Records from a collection
•••

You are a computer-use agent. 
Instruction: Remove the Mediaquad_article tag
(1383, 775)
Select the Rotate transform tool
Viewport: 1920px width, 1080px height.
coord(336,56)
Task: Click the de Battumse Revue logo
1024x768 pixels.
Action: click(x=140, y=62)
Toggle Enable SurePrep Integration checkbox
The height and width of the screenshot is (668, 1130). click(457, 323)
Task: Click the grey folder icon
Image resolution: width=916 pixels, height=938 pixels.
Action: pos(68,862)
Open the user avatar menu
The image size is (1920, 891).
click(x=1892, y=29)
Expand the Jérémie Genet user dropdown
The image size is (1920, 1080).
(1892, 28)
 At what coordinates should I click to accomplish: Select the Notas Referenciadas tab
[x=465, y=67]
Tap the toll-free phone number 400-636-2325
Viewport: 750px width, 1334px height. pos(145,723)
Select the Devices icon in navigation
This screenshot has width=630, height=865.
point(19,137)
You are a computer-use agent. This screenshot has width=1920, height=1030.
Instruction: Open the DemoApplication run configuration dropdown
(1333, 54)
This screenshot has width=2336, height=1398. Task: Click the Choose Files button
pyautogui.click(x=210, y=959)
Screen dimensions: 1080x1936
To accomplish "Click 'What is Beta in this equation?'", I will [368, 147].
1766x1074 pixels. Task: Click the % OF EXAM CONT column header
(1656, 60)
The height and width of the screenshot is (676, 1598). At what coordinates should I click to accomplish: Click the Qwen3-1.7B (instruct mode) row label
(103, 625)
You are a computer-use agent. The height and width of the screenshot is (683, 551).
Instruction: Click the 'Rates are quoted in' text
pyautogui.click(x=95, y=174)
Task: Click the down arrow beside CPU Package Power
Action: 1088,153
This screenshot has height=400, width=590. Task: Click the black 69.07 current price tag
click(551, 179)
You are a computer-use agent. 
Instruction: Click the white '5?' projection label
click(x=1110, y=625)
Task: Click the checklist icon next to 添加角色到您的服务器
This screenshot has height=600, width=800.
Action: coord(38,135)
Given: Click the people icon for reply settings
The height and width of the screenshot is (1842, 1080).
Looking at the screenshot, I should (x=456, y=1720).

•••

• [WHAT TO PRODUCE]: Update the data from the line with "Expand the Jérémie Genet user dropdown" up to and including the line with "Action: 1088,153" by replacing "Instruction" with "Goal" and leaving everything else unchanged.

• [THE COMPLETED TASK]:
Expand the Jérémie Genet user dropdown
The image size is (1920, 1080).
(1892, 28)
 At what coordinates should I click to accomplish: Select the Notas Referenciadas tab
[x=465, y=67]
Tap the toll-free phone number 400-636-2325
Viewport: 750px width, 1334px height. pos(145,723)
Select the Devices icon in navigation
This screenshot has width=630, height=865.
point(19,137)
You are a computer-use agent. This screenshot has width=1920, height=1030.
Goal: Open the DemoApplication run configuration dropdown
(1333, 54)
This screenshot has width=2336, height=1398. Task: Click the Choose Files button
pyautogui.click(x=210, y=959)
Screen dimensions: 1080x1936
To accomplish "Click 'What is Beta in this equation?'", I will [368, 147].
1766x1074 pixels. Task: Click the % OF EXAM CONT column header
(1656, 60)
The height and width of the screenshot is (676, 1598). At what coordinates should I click to accomplish: Click the Qwen3-1.7B (instruct mode) row label
(103, 625)
You are a computer-use agent. The height and width of the screenshot is (683, 551).
Goal: Click the 'Rates are quoted in' text
pyautogui.click(x=95, y=174)
Task: Click the down arrow beside CPU Package Power
Action: 1088,153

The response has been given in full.